A Recovering 'Hot Mess'
I feel it's incredibly narcissistic to describe myself as 'hot'. I've never really seen myself as attractive, but I was most definitely a mess, and not in a romantic sense.
It was ugly.
It wasn't until I was twenty-three that I was diagnosed with Borderline Personality Disorder, which, in some ways I find amusing. My behaviour at twenty-three, although bad enough to land me in psychiatric ward was not nearly as tumultuous as when I was a teenager.
As a teenager I embodied the hot mess trope. Looking back, it is certainly difficult to align myself with that teenager. I did so many things to be ashamed about, but I'm not shamed enough to not speak of these things.
The shame I do feel forever centres on how I treated those around me, rather than how I treated myself. I am not embarrassed by my physical scars, of suicide attempts or inpatient stays. I am, though, embarrassed by cheating on boyfriends, of being arrested, of putting each and every family member through hell and then back again.
Between the ages of sixteen and eighteen I was in my first real relationship. I was definitely not my best version when I was with him, and I did so many terrible things in that relationship. I do not wish to label myself as having a diagnosable mental illness at that time, but my behaviour was far more destructive than usual teenage angst.
I was self harming regularly, restricting my food intake, abusing drink and drugs under a guise of 'having fun'. Even now I'm unsure what, if anything, I was trying to achieve. It happened though, and I thankful each day that that boyfriend forgave me to become one of my oldest friends.
Whilst at work the other night I mused on twitter this history of mine. I use the term 'hot mess' to describe myself because for some bizarre unfathomable reason, throughout all my terrible behaviour there was a steady stream of men - some lasted months, others lasted only a night.
I'm 100% sure that some of these men preyed on me, as they saw a vulnerable young adult who treated herself like such shit they accurately believed they too would be able to treat me in a similar manner.
I remember once feigning extreme drunkenness so I didn't have to have sex with a man on the beach - despite that I'd orchestrated the situation I'd found myself in. I lost my virginity to a man who admitted he was using me for sex because (as he rationed it), I was leaning on him emotionally. (This man later, after many years, apologised to me, but that's another story).
I'd call men at all hours of the day while drunk or high. I don't even remember why I called them, but I know many of them I had sex with, at some time or another. It's all rather sordid really.
Then there were men that came blazing in on their white horses, expecting to be able to save me from myself. These men that had all the arrogance to believe that they would be the one to tame me.
It's laughable now, that some of these men that thought they could save me only thought that because they were men and men are right and powerful - and how often are we presented with stories of women, of girls, living on the edge that are ultimately saved by a man?
Some of the men I knew, they meant well. I won't tarnish them all with the same brush. Some had their hearts in the right place and they genuinely wanted to somehow help me. Some just saw a quick and easy lay and a way to establish themselves as 'man'.

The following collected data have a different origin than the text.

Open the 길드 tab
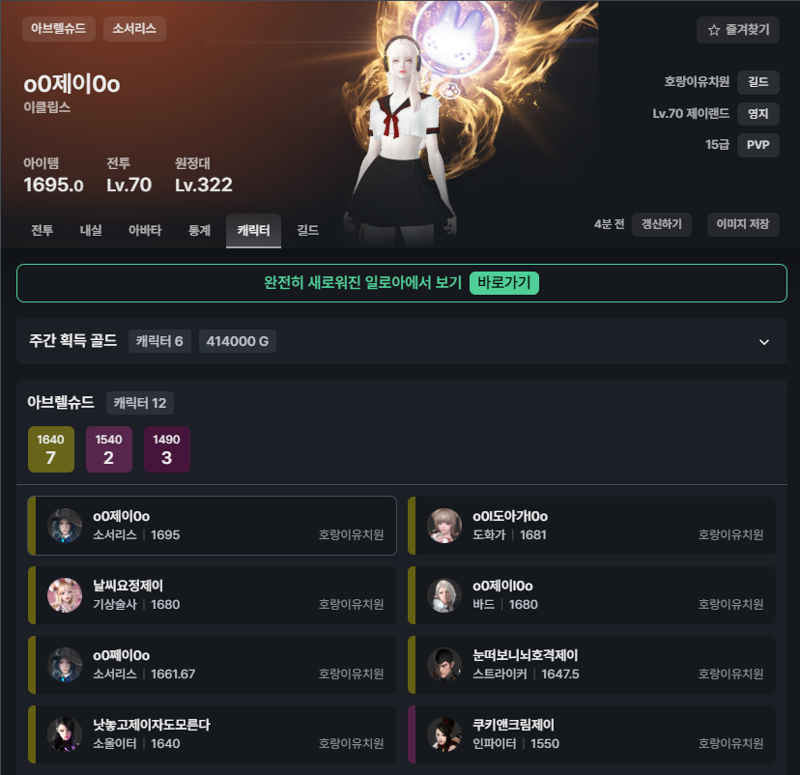 coord(308,231)
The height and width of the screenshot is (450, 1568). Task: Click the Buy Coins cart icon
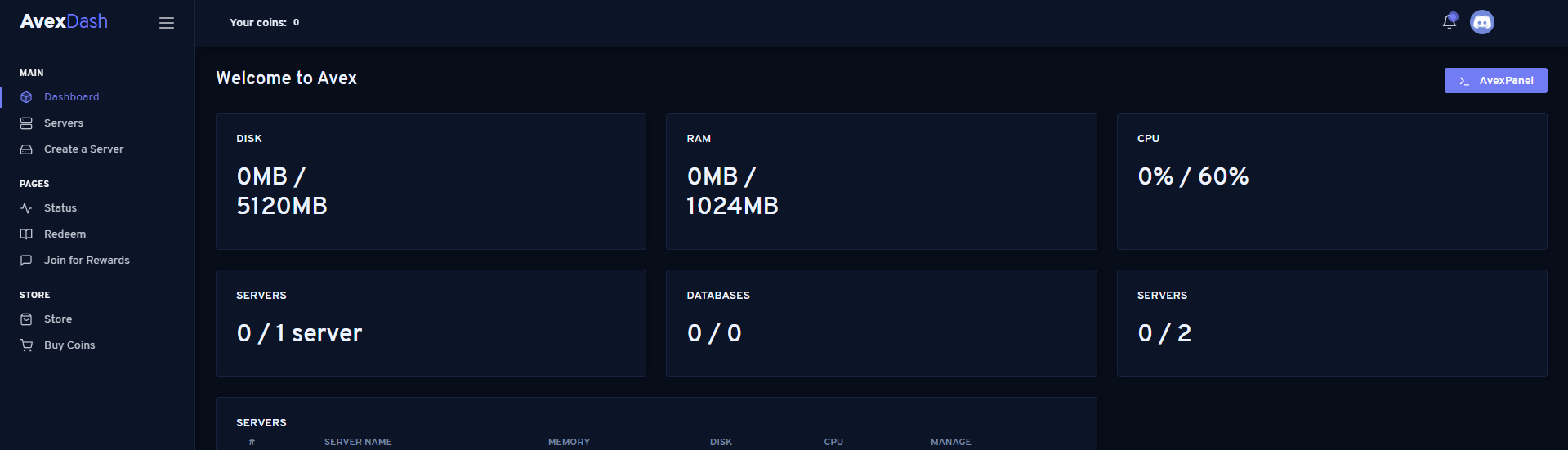(x=26, y=345)
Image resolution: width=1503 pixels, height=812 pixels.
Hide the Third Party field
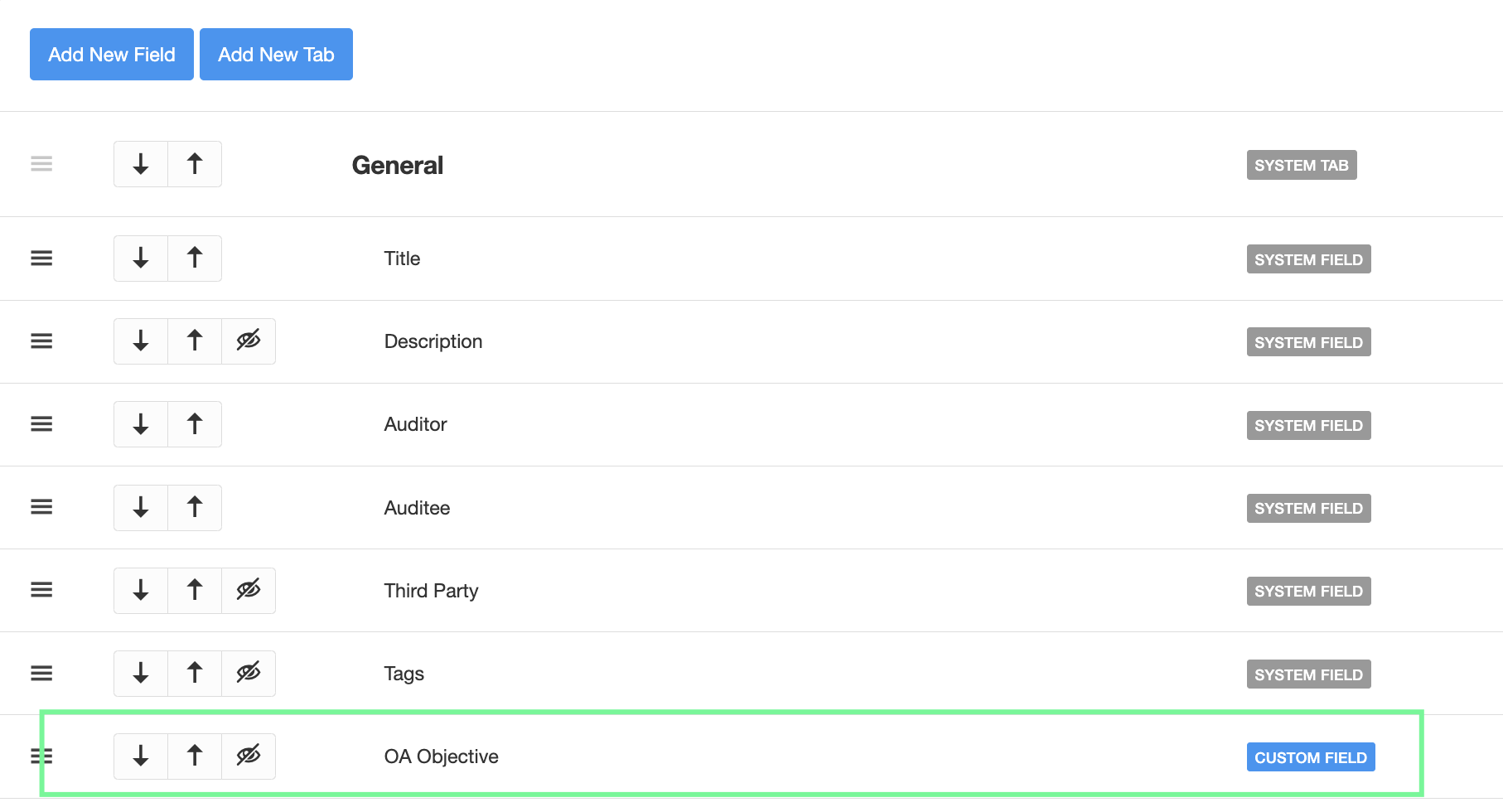coord(249,590)
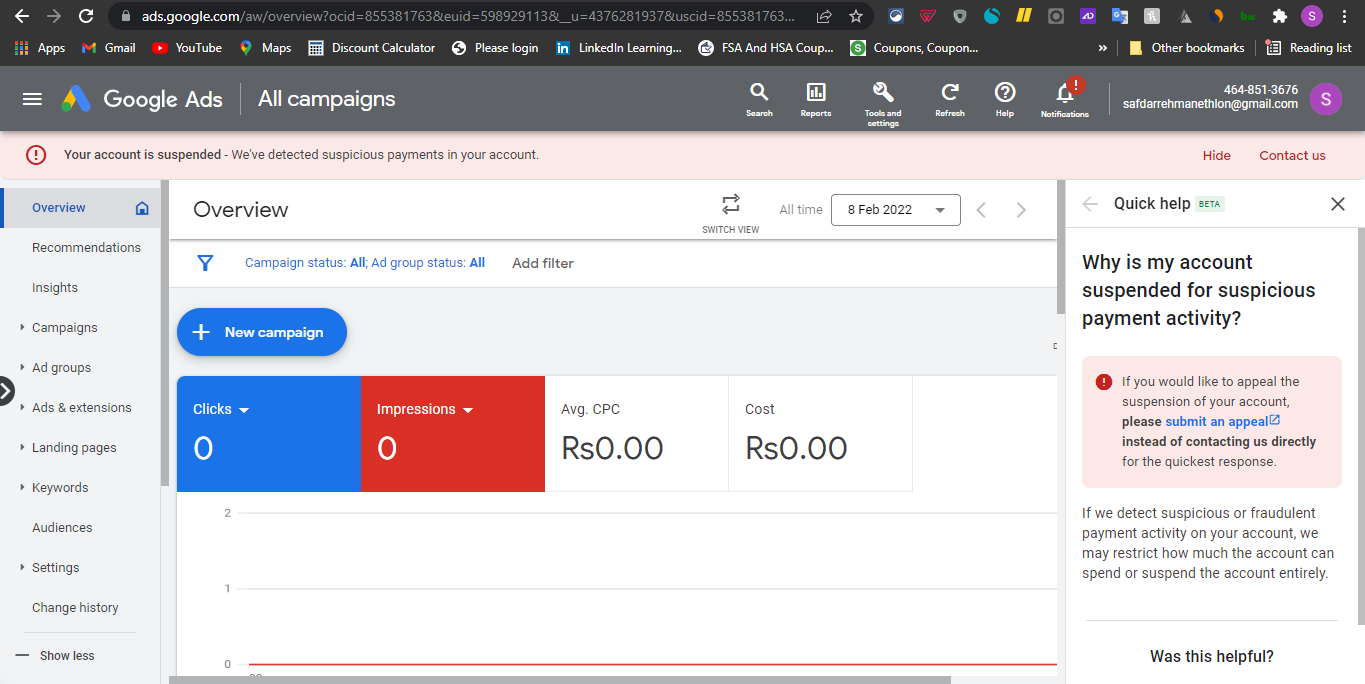This screenshot has height=684, width=1365.
Task: Click the Search icon in top bar
Action: click(759, 99)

It wasn't just sex though. Regularly I'd have no money for food, but I still somehow clawed enough from the corners of homes for a bottle of wine, a spliff - anything that could take me out from who I was. I'd starve myself the day after a heavy night of drinking because I didn't deserve food, or whatever stupid idea my brain had come up with.
I self harmed with increasing ferocity, including biting myself deep enough to break the skin. Open wounds on my breasts and a low cut top, infections and stitches.
But that was then.
These days my eyes are no longer hazed with drink and drugs. My edges have been softened. I am kinder to myself and kinder to others. I eat, and fairly well at that too. I exercise, I yoga and go to sleep at ten pm.
It's all rather boring and I'm not supposed to say that.
Growing up was tough, but only because I made it so. It's difficult to live the life of a 'hot mess', and now when I watch or read or see anything that romanticises this idea of the 'crazy, hot' female I wince and I cower, because I lived it.
And I did, at times, love it.
There was such a high to the impulsive, often dangerous behaviour I exhibited - and as exhausting as it was, there was some fun to be had. So it is, in some ways, natural to miss it.
Life is better now though, through therapy, medication and growth I doubt I would fit the archetype of 'hot mess'. This is not to say that I don't have my moments, I do! My highs come in a different form now, although I am still unequivocally shit with money. (Girl needs more DM's).
My past, in all it's gory details, has shaped the person I am today, and the internal work to settle between who I was and who I am will be, (of this I am sure) a lifelong mission.
I am protective of the person I once was, she was young, and although a mess, she was brave. Brave with her heart and her choices. There was a fire in her, that I still look to at times, a force of nature that could not be dampened despite the self-harm and suicide attempts, and for that I'm grateful.